2 Psychiatre et psychanalyste anglaise (1899 - 1982), très proche de M. Klein, elle va ouvrir une voie originale dans la prise en compte du « contre-transfert ». On trouve dans Développements de la psychanalyse par Mélanie Klein, Joan Riviere et Susan Isaacs, PUF-Quadige, 2009, l’exposé des vues essentielles du courant kleinien.

3 Psychanalyste née à Vienne (1871 - 1924), Hermine von Hug-Hellmuth est tout d'abord institutrice. Elle est la première psychanalyste à s'intéresser spécifiquement à la psychanalyse des enfants. Elle sera étranglée par son neveu, âgé de 18 ans, un de ses principaux patients, qu'elle avait élevé puis placé en maison de redressement.

4 Certains psychanalystes ne sont pas d’accord avec cette conception qui, évidemment, met en évidence conformément aux dernières vues de Freud que la pulsion de mort est première, aux sources mêmes de la vie. En proposant ce modèle, Mélanie Klein a pris le risque de nous priver de la nostalgie réparatrice du « Paradis perdu ». Elle ne pouvait pas espérer ainsi pouvoir recueillir l’approbation, tant du public que de certains de ses collègues.

5 On peut la repérer dans les cas d’addiction dont elle est une composante certaine mais pas exclusive.

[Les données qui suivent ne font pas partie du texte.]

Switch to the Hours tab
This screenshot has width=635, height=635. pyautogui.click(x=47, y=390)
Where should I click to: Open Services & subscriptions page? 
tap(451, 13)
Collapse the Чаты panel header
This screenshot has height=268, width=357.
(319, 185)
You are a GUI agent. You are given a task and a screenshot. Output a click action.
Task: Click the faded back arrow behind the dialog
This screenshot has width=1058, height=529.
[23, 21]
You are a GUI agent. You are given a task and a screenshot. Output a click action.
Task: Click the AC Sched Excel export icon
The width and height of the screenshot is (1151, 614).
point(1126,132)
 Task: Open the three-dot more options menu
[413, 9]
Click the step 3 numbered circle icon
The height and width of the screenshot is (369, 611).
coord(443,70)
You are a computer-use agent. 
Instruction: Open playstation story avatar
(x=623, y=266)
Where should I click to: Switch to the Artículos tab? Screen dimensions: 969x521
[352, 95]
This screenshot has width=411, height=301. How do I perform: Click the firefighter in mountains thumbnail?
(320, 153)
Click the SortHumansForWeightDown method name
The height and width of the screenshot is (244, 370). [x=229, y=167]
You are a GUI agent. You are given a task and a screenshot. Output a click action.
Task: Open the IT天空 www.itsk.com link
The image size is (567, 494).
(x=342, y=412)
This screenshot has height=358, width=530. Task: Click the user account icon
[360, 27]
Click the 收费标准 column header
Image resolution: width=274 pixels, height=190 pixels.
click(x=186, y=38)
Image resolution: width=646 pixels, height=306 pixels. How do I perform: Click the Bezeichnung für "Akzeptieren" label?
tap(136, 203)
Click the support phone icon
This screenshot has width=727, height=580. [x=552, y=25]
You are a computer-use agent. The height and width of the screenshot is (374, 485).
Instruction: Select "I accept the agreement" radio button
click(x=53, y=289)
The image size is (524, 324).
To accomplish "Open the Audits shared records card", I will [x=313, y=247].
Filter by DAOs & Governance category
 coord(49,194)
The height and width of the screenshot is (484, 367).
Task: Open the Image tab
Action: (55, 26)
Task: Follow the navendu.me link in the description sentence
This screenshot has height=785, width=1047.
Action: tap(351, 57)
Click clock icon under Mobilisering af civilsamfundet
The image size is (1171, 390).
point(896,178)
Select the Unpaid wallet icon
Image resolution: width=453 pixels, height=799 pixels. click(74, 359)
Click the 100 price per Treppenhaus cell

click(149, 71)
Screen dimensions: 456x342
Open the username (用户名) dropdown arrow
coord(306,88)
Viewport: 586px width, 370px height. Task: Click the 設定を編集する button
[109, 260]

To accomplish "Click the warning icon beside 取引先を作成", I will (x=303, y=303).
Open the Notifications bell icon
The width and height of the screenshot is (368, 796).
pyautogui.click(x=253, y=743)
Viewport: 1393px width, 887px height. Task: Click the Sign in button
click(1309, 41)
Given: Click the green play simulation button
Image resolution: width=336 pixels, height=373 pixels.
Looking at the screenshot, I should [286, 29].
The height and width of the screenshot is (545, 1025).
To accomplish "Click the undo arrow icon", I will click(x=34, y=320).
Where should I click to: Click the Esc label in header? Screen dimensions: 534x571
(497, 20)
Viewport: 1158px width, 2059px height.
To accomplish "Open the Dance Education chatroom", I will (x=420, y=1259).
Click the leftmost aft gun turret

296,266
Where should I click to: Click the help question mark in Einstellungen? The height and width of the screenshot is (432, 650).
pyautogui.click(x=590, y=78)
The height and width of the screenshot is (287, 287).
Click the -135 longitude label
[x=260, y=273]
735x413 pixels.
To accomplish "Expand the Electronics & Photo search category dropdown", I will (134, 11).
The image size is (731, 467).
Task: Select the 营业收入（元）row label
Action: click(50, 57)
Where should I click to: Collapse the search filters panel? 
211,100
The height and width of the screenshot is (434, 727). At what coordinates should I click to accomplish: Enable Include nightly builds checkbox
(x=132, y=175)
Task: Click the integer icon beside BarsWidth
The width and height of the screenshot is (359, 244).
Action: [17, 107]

6 La référence à la psychanalyse ne suppose pas, comme certains font mine de le croire, une négation de l’évidence… Ainsi les contraintes physiologiques de la naissance à la mort ne manquent-elles pas d’imposer à l’appareil psychique un travail constant pour donner à la fois signification et valeur d’échange humain à ce qui advient à l’individu que ce soit « normal », pathologique ou accidentel. Par contre, l’orientation psychanalytique soutient que le normal, le pathologique ou l'accidentel n’a pas de sens en soi de manière « naturelle ». Ce sens dépend d’une élaboration psychique, dans une large mesure inconsciente, propre à chaque sujet.

7 On sait que dans certains cas le comportement objectif de la mère est, non sans raison, jugé inadéquat. Les soins d’hygiène sont médiocres, les horaires aussi irréguliers que l’humeur, les relations instables avec l’entourage. Se pose alors la question très difficile pour la société de savoir si la séparation de la mère et de l’enfant doit être envisagée. Mais il n’est pas toujours assuré que l’enfant ne sache pas « réparer » cette mère au point de la fantasmer « bonne » malgré ses carences réelles. La séparation protectrice peut se révéler dommageable et rien ne garantit que la permanence du lien ne le soit pas. Les professionnels chargés des missions de protection de l’enfance sont exposés à éprouver ainsi, dans une sorte de transfert violent, le retour sur eux-mêmes, au bénéfice escompté d’autrui, d’angoisses fort précoces.

8 Nous évoquerons plus largement cette question dans la troisième partie de ce texte.